At the top is the notion of how the "business" works. At a detailed level this may be codified in terms of process diagrams and associated details such as timeliness requirements, consequences of failures of different sorts, internal and external interdependencies, and so forth. At a higher level it is divided into different common functions, such as sales, marketing, and brand - or resources that get transformed and produce value. These comprise the basic functions of the organization and the foundation for analysis of the value and import of its function or utility.
Oversight comes from laws, owners, the board of directors or similar entity, auditors, and the chief executive officer. It produces a set of duties to protect that include legal and regulatory duties, contractual duties, and self-imposed duties. It is also tasked with responsibility for making certain that the duties imposed are carried out.
The business risk management function seeks to transform the duties to protect into a set of identified things to protect and surety levels associated with that protection matched to the risks associated with failures.

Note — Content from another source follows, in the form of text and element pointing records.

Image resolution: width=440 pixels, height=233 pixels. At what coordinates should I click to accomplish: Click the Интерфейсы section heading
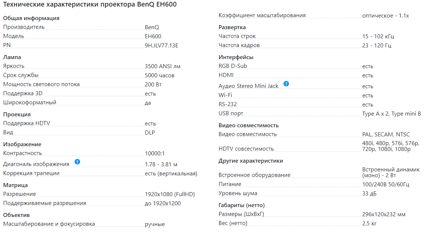236,57
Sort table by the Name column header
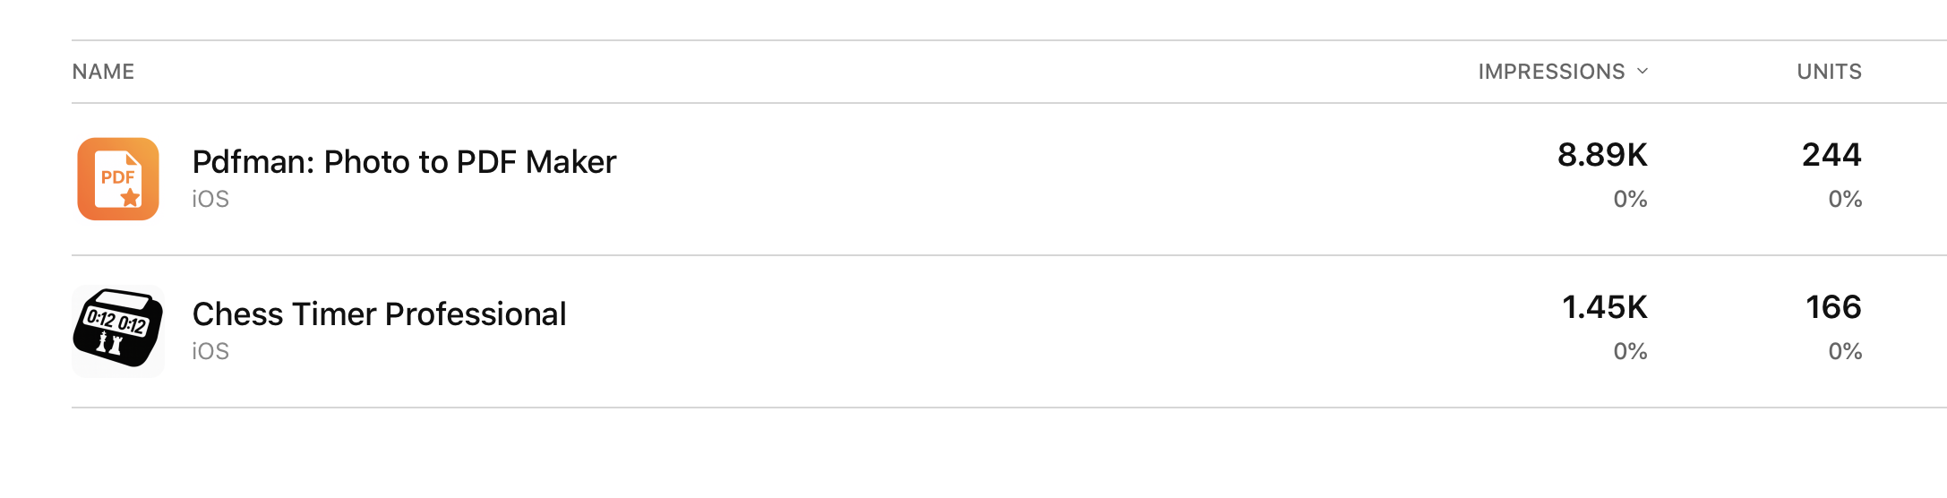The width and height of the screenshot is (1947, 498). 103,72
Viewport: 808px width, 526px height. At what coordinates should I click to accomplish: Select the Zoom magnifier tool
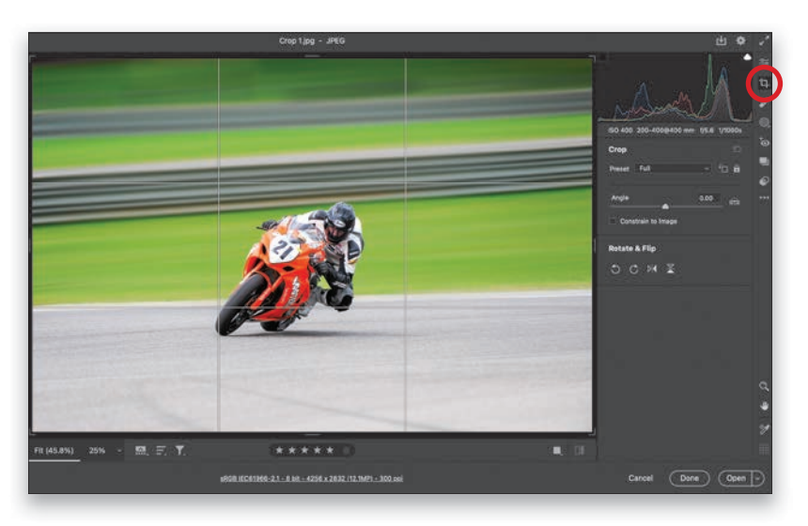click(764, 386)
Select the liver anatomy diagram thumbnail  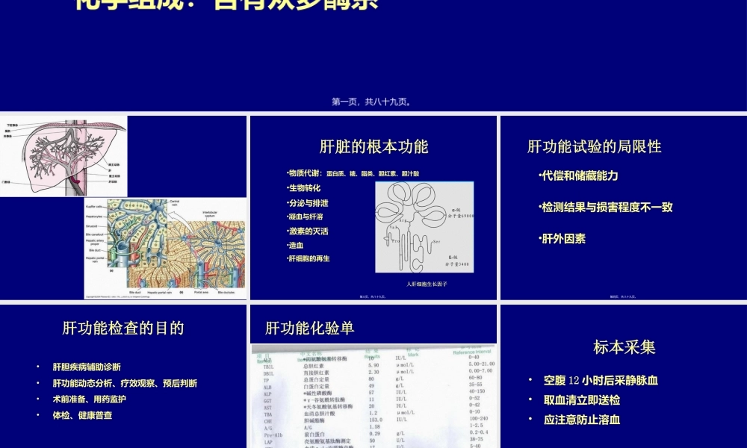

As a side effect of this process understanding of risks in the form of threats, vulnerabilities, and consequences; event sequences that could induce potentially serious negative consequences; decisions about risk acceptance, avoidance, transfer, and mitigation; and notions of acceptable residual risk are provided to enterprise security management for their use and oversight for their approval.
Enterprise security management transforms the duty to protect, what to protect, and the other outcomes of oversight and risk management process into the actions taken by the organization to implement protection through the use of power and influence. While the Chief Information Security Officer (CISO) or other responsible party tasked with these issues typically has little budget, their position and standing provide them with the necessary influence to get the job done if they know how to apply that influence effectively. Specifically, they have positional power that grants them access to information required in order to get feedback from the organizational processes they influence and adequate influence to adapt those processes to meet the needs of the organization. If these conditions are not met then the program will fail and the enterprise will suffer the consequences.
The enterprise operates protection through the creation, operation, and adaptation of a control architecture. The control architecture includes structural mechanisms that obtain security objectives through access control, functional units, change control, and lower surety non-architectural units.
The technical security architecture implements technical controls by defining protection processes in the form of defensive processes associated with data states and contexts over life cycles of systems and data and protective mechanisms in the form of perception, structure, content, and behavior that directly contact the content and assure its business utility.
In summary, content and business utility are protected by mechanisms, processes, and architectures that are structured through the control architecture and managed via influence on organizational elements by the CISO. The CISO acts to meet the duties to protect by determining how to protect the things that need to be protected and controlling the organization so as to affect those protections. The risk management process and feedback mechanisms guide the CISO and acts as the means by which oversight is accomplished with the ultimate objective of assuring that business processes are not interfered with in ways that cause serious negative consequences.